Question

Write the value of nth bracket in
(1)+(1+3)+(1+3+5)+........
a) n? b) n(n+1) C) n(n+1)/2 d) (3n-2) (4n-1)​

Answer 1

Answer:

$n {2}$

is the answer........

Answer 2

Answer:

Value of nth bracket in (1)+(1+3)+(1+3+5)+........ = n²

Step-by-step explanation:

Given,

(1)+(1+3)+(1+3+5)+........

Required to find,

The value of the nth term (1)+(1+3)+(1+3+5)+........

Recall the formula

The sum to n-terms of an AP, $S_n$= $\frac{n}{2}[2a+(n-1)d]$ --------------(1)

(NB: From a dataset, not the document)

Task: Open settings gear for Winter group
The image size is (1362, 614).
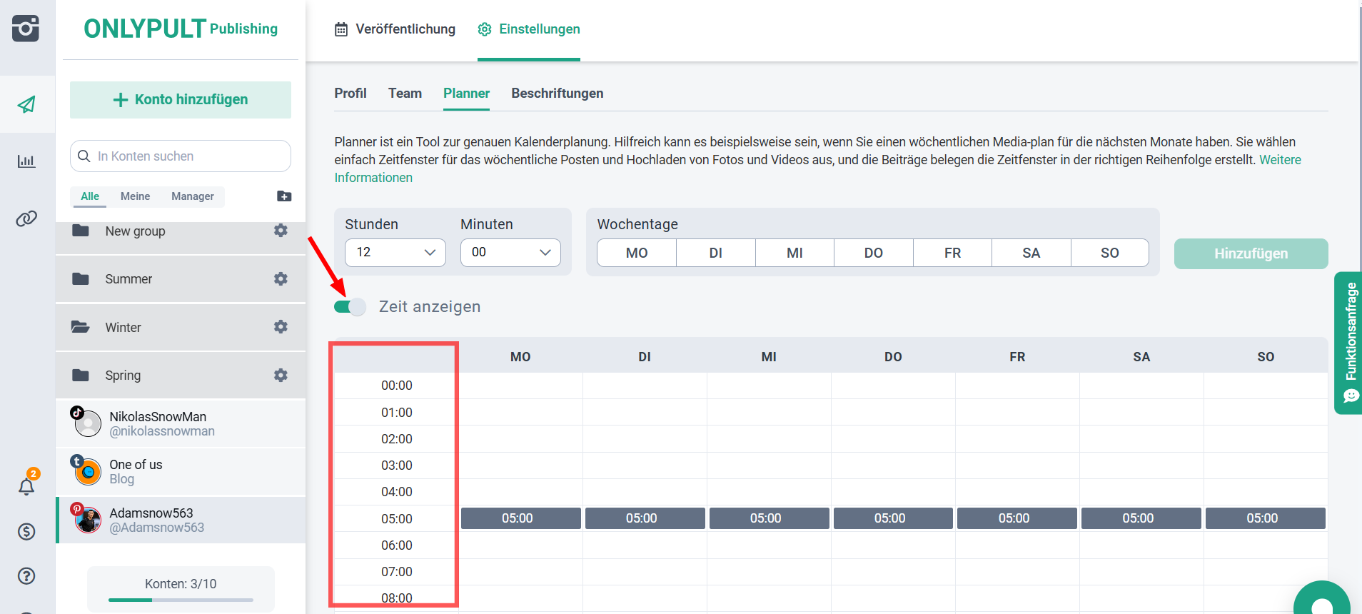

where 'a' is the first term and 'd' is the common difference of AP

Solution:

The nth term of this series 1+3+5+.......(nterms)

Here, 1,3,5,............. form an AP with first term = 1 and common difference = 2

1+3+5+.......  =  Sum to 'n' terms of the AP, where a = 1 and d= 2

Substituting the value of 'a' and 'd' in equation (1)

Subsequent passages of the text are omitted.